__Given records__.

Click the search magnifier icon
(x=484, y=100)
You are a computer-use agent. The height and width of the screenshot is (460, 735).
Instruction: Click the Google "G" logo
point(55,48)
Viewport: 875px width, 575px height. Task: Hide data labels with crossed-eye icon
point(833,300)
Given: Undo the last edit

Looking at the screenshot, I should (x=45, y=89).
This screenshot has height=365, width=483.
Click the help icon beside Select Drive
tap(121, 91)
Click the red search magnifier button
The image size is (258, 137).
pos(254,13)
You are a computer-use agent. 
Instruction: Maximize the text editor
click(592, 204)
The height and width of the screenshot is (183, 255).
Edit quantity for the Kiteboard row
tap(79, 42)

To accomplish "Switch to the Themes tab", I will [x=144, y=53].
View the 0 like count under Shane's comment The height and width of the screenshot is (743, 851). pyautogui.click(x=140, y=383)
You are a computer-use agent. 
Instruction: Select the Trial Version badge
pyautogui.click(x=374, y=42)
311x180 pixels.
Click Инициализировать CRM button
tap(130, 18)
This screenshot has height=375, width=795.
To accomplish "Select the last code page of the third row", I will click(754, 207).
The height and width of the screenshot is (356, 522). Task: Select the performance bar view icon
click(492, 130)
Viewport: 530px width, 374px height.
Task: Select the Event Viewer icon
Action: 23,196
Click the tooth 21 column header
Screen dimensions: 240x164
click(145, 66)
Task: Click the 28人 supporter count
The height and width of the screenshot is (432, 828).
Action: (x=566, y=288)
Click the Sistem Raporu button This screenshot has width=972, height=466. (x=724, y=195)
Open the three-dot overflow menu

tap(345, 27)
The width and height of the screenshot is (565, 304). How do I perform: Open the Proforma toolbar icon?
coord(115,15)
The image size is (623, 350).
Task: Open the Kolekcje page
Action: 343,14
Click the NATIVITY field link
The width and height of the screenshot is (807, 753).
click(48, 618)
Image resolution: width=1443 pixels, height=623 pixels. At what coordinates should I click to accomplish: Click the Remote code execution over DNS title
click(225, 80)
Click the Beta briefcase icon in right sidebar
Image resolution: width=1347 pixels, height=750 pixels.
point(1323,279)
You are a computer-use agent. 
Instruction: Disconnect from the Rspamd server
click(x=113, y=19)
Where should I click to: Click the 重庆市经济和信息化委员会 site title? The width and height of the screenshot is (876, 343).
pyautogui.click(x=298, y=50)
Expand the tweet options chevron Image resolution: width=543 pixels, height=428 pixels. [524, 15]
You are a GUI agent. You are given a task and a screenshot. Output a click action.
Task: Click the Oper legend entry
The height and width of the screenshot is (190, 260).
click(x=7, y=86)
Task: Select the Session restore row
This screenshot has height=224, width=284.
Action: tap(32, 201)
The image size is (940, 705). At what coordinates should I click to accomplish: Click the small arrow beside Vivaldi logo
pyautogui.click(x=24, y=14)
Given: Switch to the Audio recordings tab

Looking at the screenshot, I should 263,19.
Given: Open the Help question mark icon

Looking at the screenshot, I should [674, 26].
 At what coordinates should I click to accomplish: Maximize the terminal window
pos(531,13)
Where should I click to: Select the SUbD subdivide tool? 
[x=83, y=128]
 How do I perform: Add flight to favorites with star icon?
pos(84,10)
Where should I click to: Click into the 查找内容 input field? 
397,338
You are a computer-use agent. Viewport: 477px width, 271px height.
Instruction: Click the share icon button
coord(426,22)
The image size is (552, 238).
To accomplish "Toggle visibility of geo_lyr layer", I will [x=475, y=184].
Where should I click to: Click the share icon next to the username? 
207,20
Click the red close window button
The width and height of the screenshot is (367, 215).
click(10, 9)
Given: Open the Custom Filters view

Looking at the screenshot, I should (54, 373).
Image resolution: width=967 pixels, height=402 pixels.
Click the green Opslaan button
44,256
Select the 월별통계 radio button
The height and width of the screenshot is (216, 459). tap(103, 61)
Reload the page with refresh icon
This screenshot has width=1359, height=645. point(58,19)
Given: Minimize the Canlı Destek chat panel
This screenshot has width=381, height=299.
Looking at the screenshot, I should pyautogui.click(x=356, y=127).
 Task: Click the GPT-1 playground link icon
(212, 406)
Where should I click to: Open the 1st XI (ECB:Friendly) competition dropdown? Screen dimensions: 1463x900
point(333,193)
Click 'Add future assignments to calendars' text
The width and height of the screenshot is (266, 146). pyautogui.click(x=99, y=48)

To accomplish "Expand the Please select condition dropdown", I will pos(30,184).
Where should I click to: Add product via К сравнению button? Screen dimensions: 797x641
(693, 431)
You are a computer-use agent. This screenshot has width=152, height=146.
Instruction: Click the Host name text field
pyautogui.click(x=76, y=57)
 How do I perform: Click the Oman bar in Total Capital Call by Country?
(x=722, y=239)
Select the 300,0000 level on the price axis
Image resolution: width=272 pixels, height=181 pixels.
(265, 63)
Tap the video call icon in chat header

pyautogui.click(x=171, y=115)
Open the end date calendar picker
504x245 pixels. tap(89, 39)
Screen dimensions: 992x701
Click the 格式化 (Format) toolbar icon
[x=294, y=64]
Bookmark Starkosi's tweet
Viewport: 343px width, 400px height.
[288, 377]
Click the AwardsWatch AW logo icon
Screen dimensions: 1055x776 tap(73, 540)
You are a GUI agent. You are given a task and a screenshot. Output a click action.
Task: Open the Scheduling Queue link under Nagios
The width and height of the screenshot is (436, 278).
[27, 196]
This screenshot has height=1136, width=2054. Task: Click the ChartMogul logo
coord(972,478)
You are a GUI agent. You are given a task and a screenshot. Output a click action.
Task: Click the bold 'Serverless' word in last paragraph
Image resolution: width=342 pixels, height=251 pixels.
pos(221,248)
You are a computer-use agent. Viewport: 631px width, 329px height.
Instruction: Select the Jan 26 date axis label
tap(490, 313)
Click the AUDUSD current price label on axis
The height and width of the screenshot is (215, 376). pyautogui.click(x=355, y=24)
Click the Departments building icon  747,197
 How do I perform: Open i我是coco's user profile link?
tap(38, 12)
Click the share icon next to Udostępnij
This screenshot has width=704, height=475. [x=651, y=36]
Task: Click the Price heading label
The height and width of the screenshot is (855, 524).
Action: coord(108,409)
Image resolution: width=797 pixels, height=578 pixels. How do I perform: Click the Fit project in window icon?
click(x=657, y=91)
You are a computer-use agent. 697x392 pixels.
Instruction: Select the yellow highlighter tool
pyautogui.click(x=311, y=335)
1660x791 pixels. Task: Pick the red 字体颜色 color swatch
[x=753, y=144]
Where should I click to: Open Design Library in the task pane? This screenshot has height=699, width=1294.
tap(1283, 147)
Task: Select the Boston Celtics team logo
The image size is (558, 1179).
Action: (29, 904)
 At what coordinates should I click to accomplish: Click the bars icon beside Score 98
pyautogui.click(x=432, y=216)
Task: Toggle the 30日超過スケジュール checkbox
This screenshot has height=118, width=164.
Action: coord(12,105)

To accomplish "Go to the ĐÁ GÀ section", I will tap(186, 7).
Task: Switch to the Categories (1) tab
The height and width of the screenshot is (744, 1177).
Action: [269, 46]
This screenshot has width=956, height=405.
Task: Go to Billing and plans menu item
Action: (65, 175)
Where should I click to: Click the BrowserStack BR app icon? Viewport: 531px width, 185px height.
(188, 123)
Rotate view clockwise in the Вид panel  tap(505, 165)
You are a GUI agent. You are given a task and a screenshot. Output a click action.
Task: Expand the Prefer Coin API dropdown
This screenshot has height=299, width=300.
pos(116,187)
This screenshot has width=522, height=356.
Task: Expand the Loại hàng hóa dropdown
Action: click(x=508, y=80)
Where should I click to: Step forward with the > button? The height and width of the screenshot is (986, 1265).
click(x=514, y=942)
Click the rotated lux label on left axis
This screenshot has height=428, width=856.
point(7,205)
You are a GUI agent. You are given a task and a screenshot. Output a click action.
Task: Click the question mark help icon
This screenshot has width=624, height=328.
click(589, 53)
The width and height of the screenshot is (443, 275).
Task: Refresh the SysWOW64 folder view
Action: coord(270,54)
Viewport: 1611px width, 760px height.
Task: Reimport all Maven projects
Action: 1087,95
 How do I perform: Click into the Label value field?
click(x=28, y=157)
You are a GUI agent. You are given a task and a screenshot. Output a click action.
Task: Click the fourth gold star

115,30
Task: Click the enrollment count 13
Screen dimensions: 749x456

__Directions for this task__. Please, from the material above, copy only the lines from the line with "Click the AwardsWatch AW logo icon" up to and including the line with "Task: Click the bold", exactly as written.

__Answer space__.
Click the AwardsWatch AW logo icon
Screen dimensions: 1055x776 tap(73, 540)
You are a GUI agent. You are given a task and a screenshot. Output a click action.
Task: Open the Scheduling Queue link under Nagios
The width and height of the screenshot is (436, 278).
[27, 196]
This screenshot has height=1136, width=2054. Task: Click the ChartMogul logo
coord(972,478)
You are a GUI agent. You are given a task and a screenshot. Output a click action.
Task: Click the bold 'Serverless' word in last paragraph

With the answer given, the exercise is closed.